- _Instructions to follow_:
Lines containing the word "progress" are the ones to copy from the records below.

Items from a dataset
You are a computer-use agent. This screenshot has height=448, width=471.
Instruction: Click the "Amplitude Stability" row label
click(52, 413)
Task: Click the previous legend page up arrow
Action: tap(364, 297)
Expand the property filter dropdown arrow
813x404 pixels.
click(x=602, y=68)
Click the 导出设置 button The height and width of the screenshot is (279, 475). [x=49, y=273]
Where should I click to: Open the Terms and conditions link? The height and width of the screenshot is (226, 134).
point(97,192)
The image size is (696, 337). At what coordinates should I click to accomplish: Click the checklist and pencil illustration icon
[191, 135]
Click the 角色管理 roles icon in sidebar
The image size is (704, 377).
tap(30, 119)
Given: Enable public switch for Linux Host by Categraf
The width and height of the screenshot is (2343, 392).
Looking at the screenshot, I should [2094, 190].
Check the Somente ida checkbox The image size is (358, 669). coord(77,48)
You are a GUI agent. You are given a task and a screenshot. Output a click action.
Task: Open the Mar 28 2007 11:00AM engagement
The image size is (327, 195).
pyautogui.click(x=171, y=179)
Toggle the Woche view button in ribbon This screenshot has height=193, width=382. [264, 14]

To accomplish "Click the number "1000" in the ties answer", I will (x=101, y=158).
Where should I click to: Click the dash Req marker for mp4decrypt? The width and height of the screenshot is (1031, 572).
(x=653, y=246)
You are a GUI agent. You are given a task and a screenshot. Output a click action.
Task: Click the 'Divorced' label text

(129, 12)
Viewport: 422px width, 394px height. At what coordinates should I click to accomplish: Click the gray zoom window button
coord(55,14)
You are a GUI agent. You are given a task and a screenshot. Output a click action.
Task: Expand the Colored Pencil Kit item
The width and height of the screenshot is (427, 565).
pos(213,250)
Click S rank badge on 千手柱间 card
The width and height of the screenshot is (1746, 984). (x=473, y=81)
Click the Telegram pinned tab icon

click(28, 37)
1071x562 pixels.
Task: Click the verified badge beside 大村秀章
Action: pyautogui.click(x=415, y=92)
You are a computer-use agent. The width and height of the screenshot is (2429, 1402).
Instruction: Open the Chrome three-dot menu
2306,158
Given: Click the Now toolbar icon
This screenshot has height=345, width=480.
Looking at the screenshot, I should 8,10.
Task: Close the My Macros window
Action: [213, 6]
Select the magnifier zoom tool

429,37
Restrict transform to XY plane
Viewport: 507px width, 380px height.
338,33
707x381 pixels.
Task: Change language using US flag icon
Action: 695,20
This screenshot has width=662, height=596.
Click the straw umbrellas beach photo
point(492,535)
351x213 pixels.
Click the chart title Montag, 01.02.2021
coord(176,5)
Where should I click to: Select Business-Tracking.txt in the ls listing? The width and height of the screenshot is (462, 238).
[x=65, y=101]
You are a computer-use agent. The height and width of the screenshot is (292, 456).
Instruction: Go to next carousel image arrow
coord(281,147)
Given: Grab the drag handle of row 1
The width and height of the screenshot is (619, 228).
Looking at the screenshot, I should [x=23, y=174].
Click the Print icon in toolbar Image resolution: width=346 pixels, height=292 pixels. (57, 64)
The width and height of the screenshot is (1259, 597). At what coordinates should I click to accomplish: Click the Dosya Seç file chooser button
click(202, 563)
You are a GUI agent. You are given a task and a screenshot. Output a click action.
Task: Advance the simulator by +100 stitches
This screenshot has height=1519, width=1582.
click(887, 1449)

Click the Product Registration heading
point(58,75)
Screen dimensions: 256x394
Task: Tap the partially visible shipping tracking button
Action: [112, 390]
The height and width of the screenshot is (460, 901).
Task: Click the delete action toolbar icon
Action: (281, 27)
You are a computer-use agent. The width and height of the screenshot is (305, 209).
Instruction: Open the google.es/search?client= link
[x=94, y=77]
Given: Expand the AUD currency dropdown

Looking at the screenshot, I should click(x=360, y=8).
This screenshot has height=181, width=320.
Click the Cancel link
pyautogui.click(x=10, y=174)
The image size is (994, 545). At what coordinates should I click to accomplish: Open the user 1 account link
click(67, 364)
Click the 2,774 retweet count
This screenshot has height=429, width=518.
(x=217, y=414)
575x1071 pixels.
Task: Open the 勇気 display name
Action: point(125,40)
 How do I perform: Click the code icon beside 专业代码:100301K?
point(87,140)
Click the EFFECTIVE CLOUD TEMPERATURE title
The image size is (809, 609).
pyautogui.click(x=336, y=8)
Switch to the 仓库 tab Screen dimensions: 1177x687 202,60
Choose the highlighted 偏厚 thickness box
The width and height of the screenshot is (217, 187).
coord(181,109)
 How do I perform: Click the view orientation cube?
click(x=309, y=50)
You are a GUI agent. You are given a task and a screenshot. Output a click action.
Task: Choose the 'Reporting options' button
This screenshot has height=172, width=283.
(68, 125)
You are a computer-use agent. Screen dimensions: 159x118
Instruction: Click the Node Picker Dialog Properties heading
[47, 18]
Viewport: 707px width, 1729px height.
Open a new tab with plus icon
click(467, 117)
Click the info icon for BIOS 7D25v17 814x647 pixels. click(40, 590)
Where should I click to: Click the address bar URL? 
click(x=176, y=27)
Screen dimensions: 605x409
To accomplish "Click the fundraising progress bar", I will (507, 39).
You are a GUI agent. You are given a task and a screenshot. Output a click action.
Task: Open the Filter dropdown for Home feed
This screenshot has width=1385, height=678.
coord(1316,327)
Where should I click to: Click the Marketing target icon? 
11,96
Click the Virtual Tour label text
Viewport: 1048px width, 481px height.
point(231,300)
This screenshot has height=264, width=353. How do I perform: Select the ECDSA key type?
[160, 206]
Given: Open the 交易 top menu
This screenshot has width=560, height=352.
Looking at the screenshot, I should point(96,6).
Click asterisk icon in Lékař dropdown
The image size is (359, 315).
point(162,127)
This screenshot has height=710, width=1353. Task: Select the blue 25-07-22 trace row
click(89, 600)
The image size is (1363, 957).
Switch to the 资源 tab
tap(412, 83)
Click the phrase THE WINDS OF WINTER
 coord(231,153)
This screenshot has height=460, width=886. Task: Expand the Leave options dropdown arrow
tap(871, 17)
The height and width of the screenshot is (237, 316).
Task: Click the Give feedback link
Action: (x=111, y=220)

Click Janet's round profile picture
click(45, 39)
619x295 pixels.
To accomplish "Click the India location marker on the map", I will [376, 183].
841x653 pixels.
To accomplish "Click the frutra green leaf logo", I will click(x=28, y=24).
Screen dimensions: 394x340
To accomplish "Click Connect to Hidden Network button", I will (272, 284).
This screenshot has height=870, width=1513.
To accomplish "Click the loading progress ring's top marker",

- _Result for this task_:
To accomplish "Click the fundraising progress bar", I will (507, 39).
To accomplish "Click the loading progress ring's top marker",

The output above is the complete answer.